For our internship, Vanessa and I chose 4 main locations at which we collected air samples. As our source for anthropogenic (human-caused) emissions, we chose the I-91 off-ramp entering New Haven, as our biogenic (natural) source, East Rock Park, as our indoor emissions source, the Peabody Discovery Room, and as our “mixed emissions” source, outside Yale Medical School.
The collection of the air samples for our lab involves first packing glass “TD” (thermal desorption tubes) with three main absorbent materials. These are quartz wool, glass beads, and tenax, in order from “least aggressive” in capturing compounds as air is pumped through the tube, to “most aggressive”. The quartz wool captures the more dense compounds, the tenax the lighter compounds, and the glass beads, the ones with middle density.
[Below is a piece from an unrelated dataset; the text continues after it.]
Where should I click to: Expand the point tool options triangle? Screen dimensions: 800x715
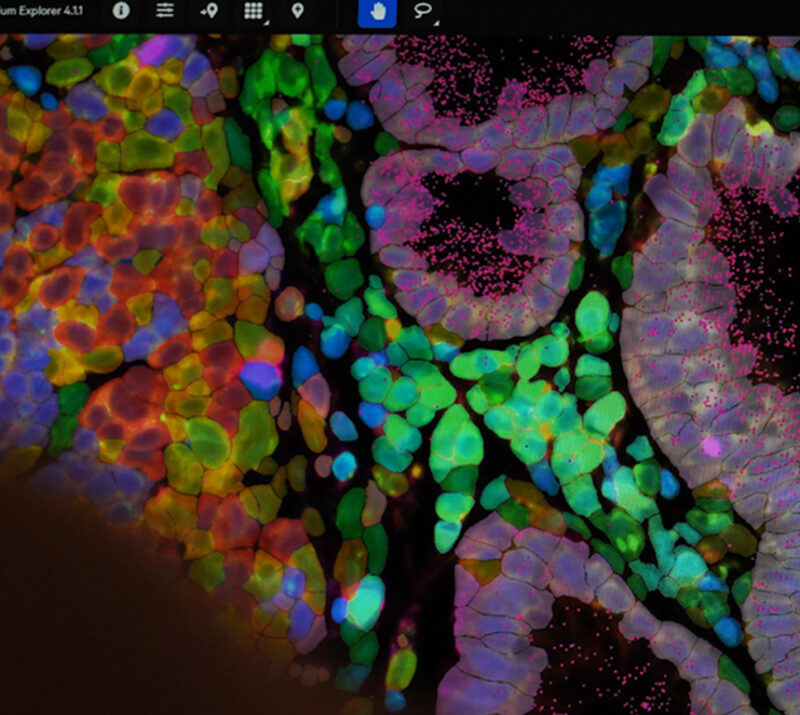click(x=221, y=23)
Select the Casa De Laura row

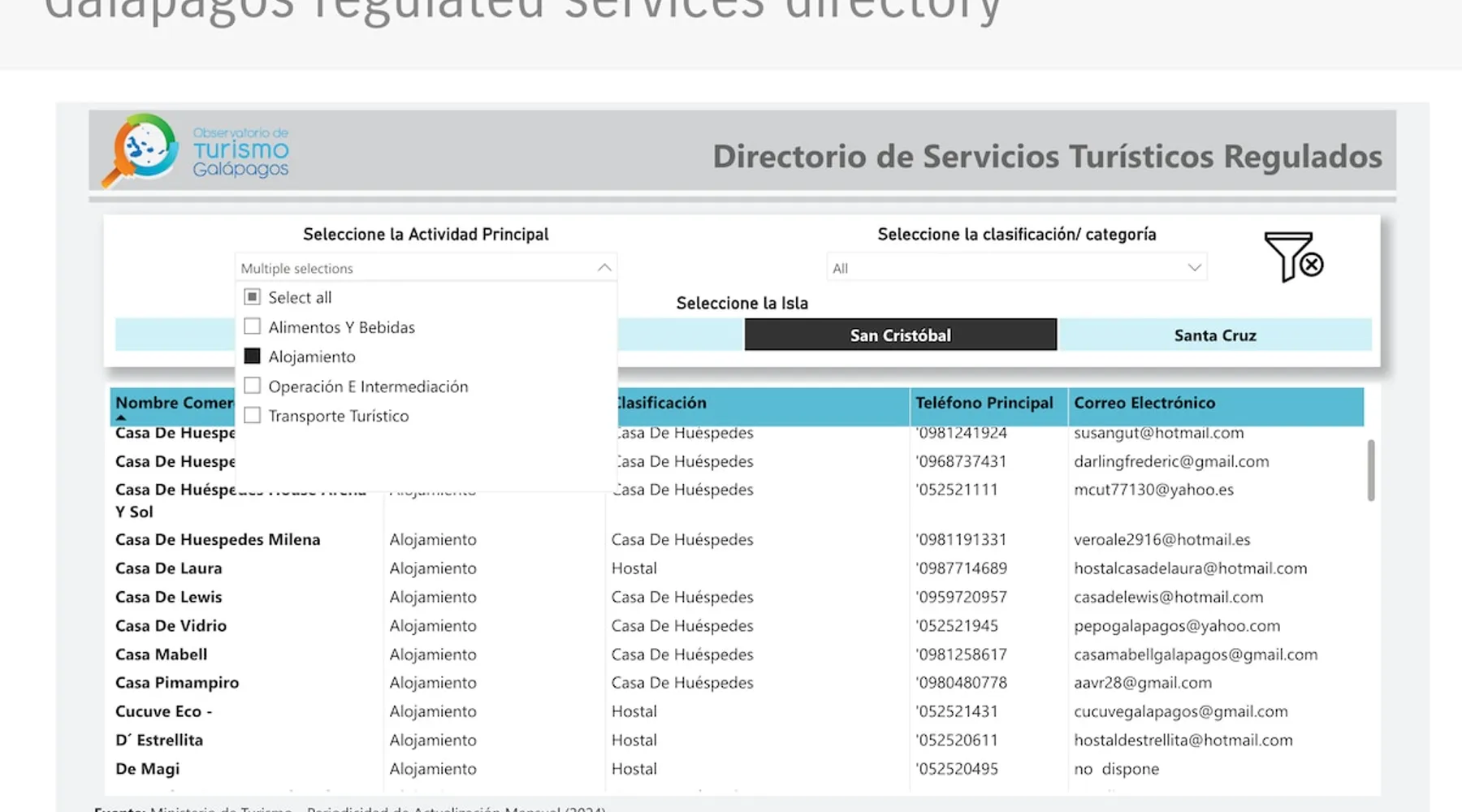click(169, 568)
Once every “sampling day”, we connect our pump (which is used to actually pull air through the TD tubes, which are attached to it) to a device called a “flowmeter”, which sets the pump to a constant air flow rate (.115 liters/minute). After equilibrating the pump’s flow rate, we then proceed to one of our sampling sites, where we would then pump air through a “blank” tube (30-second sample, used for comparison) and 3 other tubes (one at a time) for half an hour each. Each day, we also take note of factors such as the temperature, humidity, wind pattern, and time of day we sampled, which are all factors that can affect the quality or even the contents of our samples.
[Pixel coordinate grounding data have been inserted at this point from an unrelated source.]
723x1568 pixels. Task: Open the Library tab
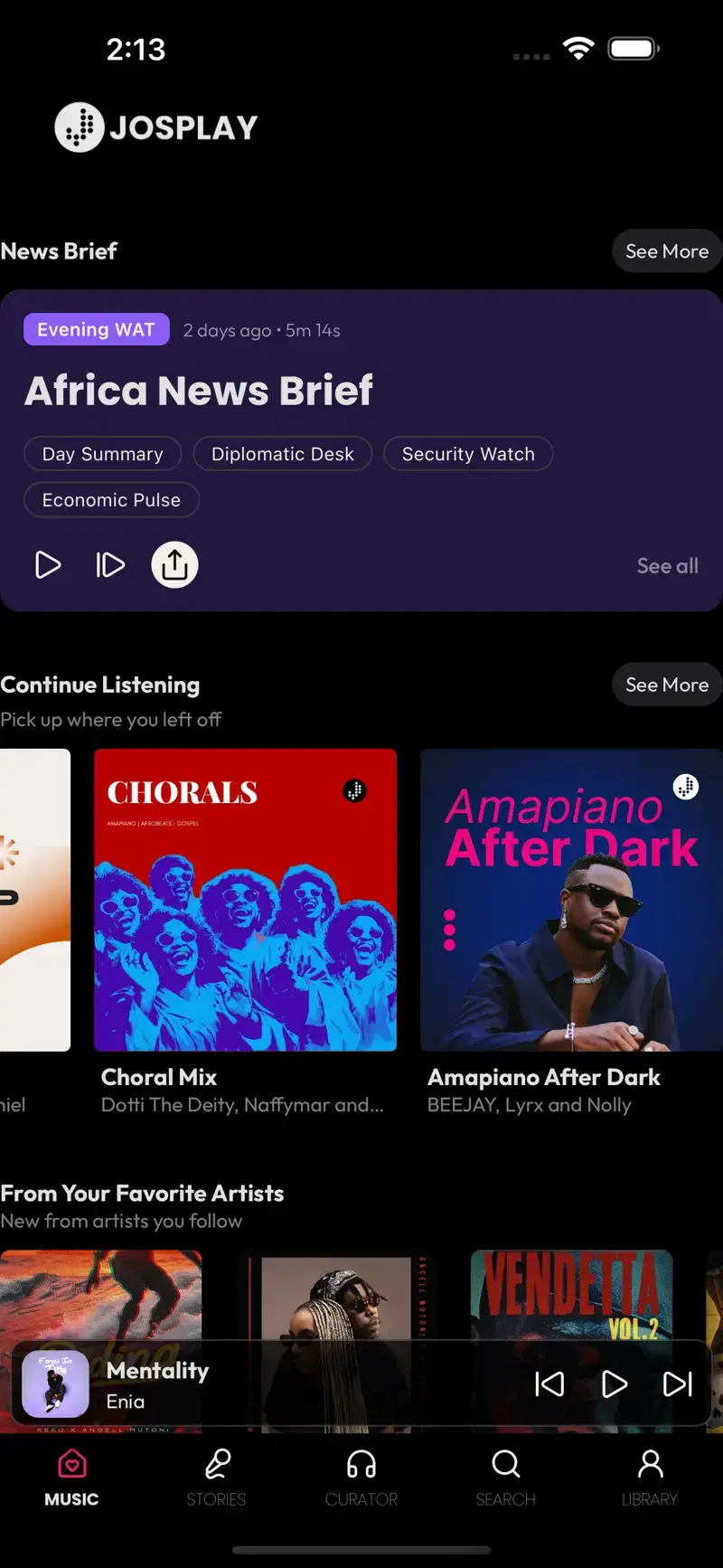tap(650, 1478)
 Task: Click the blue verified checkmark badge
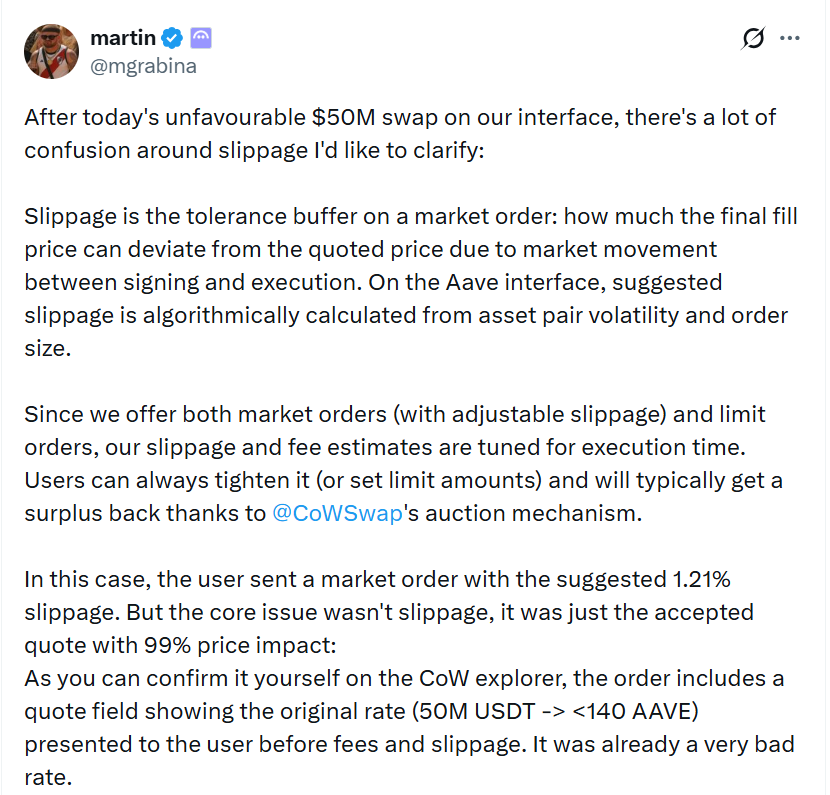[171, 39]
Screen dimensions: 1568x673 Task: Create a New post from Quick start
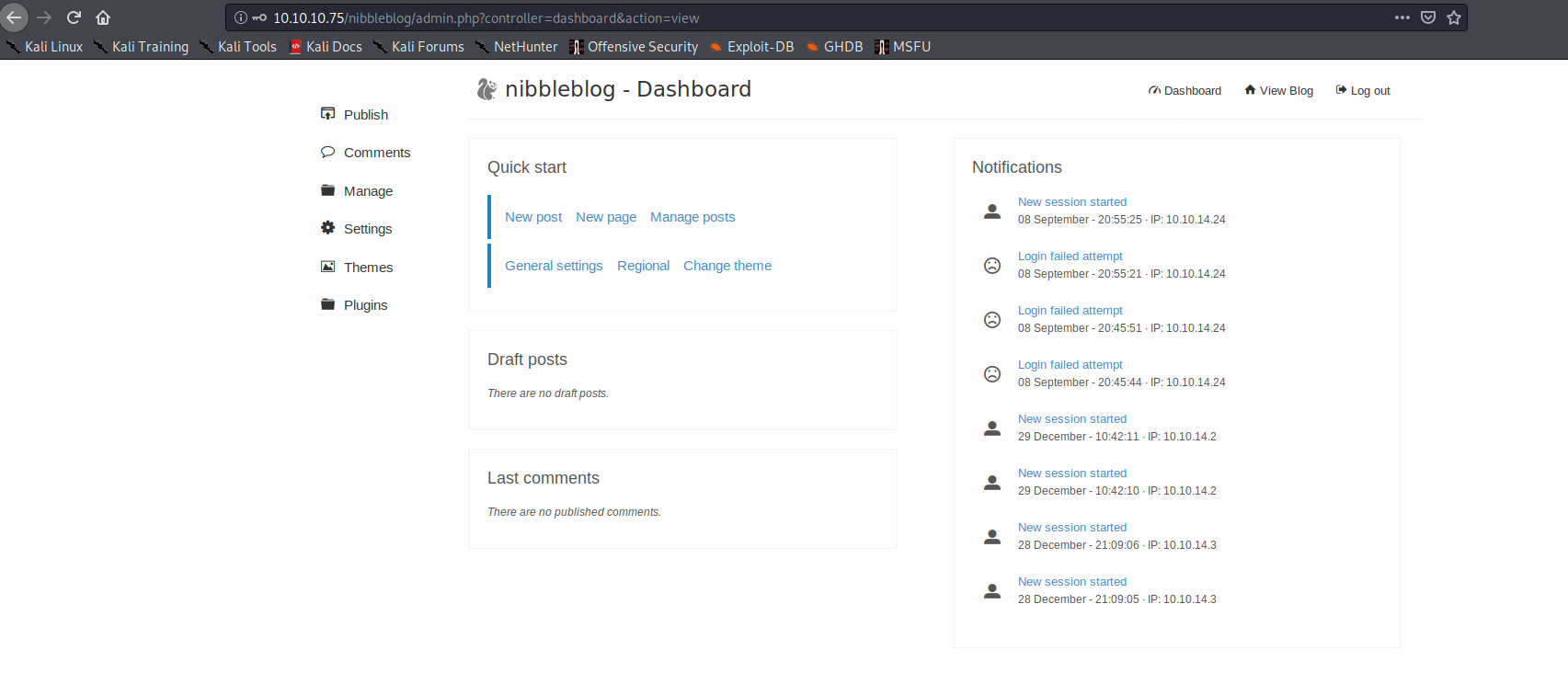point(533,217)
Upon finishing sampling for the day, we then have to bring the samples back to the lab and put them in a freezer set to -30º C, to prevent compounds from the air samples from diffusing. For the actual analyzing part of our project, we utilize a three-part system, called a TD (thermal desorber)-GC (gas chromatograph)-MS (mass spectrometer), into which we place the tubes, and the compounds caught in them are heated up and eventually ionized so that we can obtain a mass-to-charge ratio for each one, which we can later use to actually IDENTIFY the compounds.